Un texte de Grégory Taillon
Les centres commerciaux, longtemps symboles de modernité, connaissent depuis quelques années un déclin. Leurs taux d’inoccupation augmentent, alors que les grandes chaînes de magasins ferment leurs portes. Une telle situation pose de nombreux défis, mais représente davantage une opportunité qu’une problématique. Comment transformer les centres commerciaux en cœur de quartier?
C’est à l’architecte viennois Victor Gruen qu’on attribue généralement l’invention du centre commercial moderne. Son idée originale était toutefois bien différente du résultat qu’on connaît aujourd’hui.
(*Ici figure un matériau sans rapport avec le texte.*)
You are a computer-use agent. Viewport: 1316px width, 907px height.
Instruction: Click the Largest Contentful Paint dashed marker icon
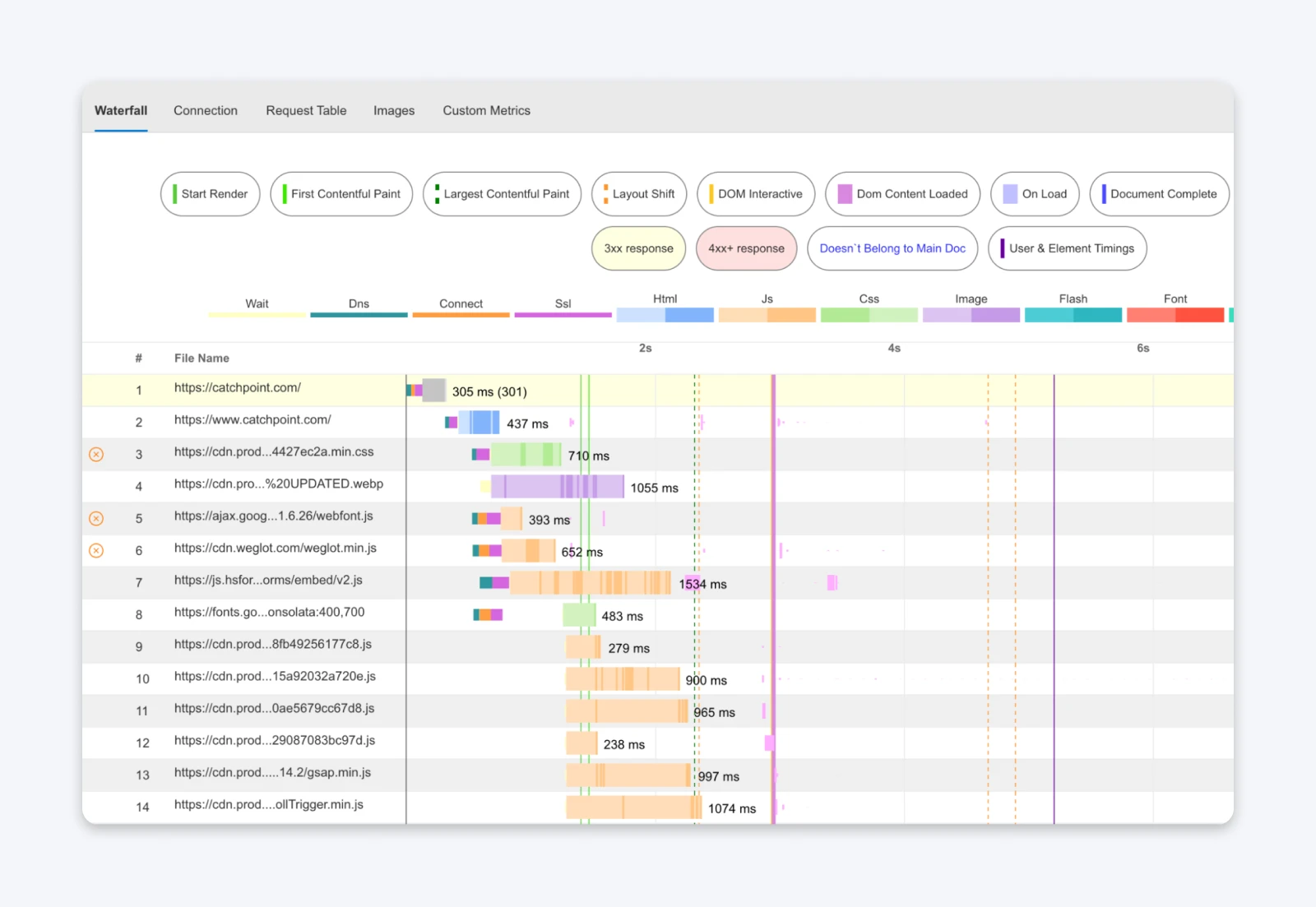[436, 194]
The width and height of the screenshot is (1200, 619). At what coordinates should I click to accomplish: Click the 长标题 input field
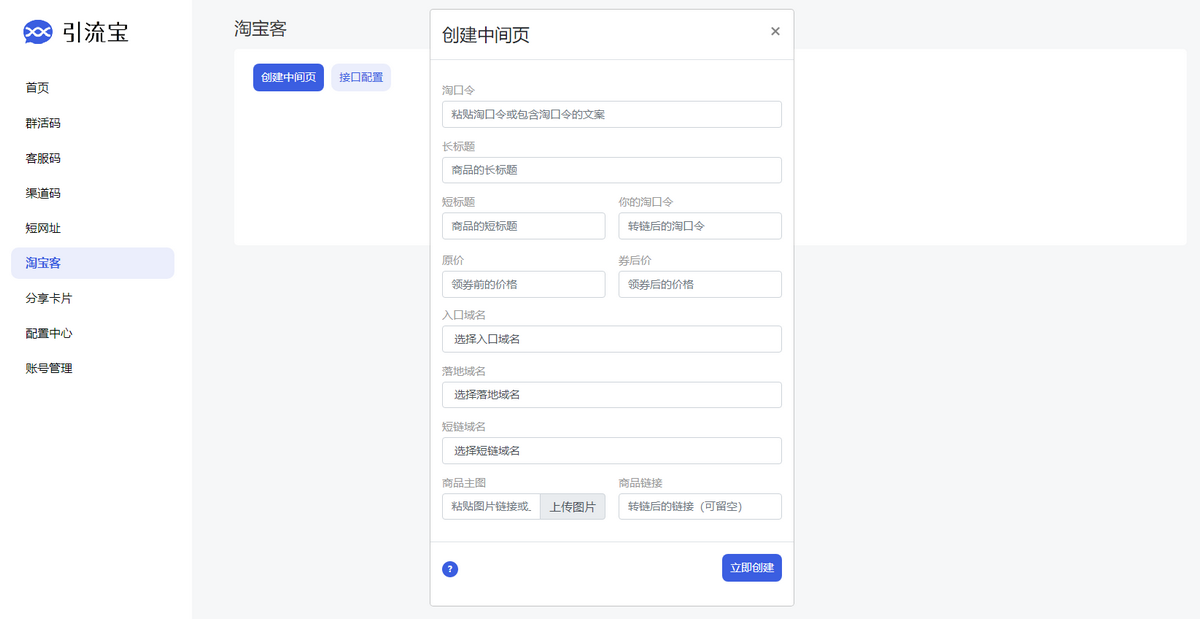(611, 170)
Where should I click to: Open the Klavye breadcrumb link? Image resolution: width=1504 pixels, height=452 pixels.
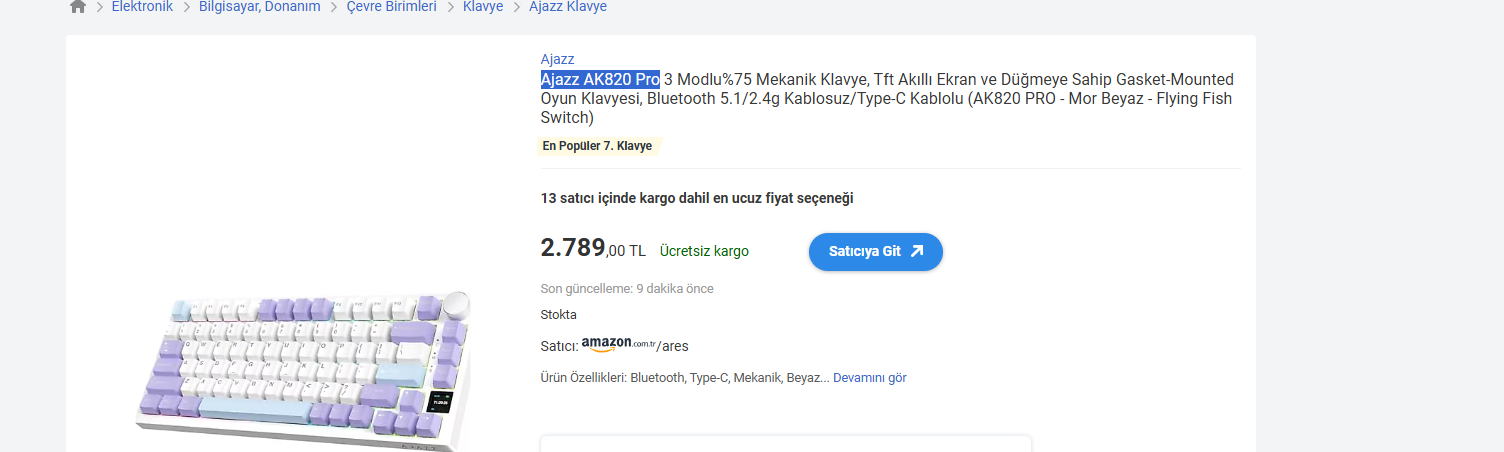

Dans sa réflexion, d’abord exprimée à travers une série de textes publiés dès le début des années 1950, Gruen était convaincu que les centres commerciaux devaient représenter davantage qu’une simple «collection de magasins». Pour lui, ce nouveau type de bâtiment devait combler l’absence de pôles sociaux, culturels et civiques dans les nouvelles banlieues, comme des satellites des centres-villes existants.
Malgré le grand succès de ses premiers projets, les promoteurs éliminent rapidement les programmes non commerciaux. Quelques années plus tard, avec du recul, l’architecte finit par admettre que son concept est un échec urbain et architectural. Les centres commerciaux sont d’importants consommateurs d’espace, en rupture avec leur environnement, dont l’accès sans voiture est difficile.
Un demi-siècle plus tard, ces lacunes restent les mêmes. Toutefois, un aspect important a changé. Avec l’étalement de la ville, les centres commerciaux, qui étaient implantés autrefois aux limites urbaines et sur des terrains de faible valeur, se retrouvent aujourd’hui à des endroits stratégiques. Au fil des ans, les différents réseaux de transport se sont adaptés pour en faire d’importants pôles dont on pourrait tirer davantage profit. À Montréal, par exemple, la construction du Réseau électrique métropolitain (REM) et le prolongement de la ligne bleue du métro vers l’est porteront à vingt le nombre de centres commerciaux qui seront situés à moins de 400 mètres d’une station, soit cinq minutes de marche.
Mais pourquoi ne pas simplement raser ces bâtiments d’une autre époque pour laisser place à de nouveaux développements? Plusieurs raisons peuvent justifier ce choix.
Sur le plan social, les centres commerciaux ont une grande importance. Ce sont d’excellents «troisièmes lieux», c’est-à-dire des lieux neutres, ouverts à tous, dont l’accès est gratuit et qui sont propices à la rencontre. Deux tranches d’âge ont particulièrement développé une relation avec cet environnement: les adolescents et les personnes âgées. Dans les deux cas, cela correspond à un besoin commun, soit de se regrouper et de s’évader de la solitude. Pour l’ensemble des visiteurs, plusieurs études ont démontré que l’environnement des centres commerciaux est propice à générer un sentiment de bien-être. Il permettrait, entre autres, de vider son esprit, de réduire la fatigue et d’augmenter sa concentration.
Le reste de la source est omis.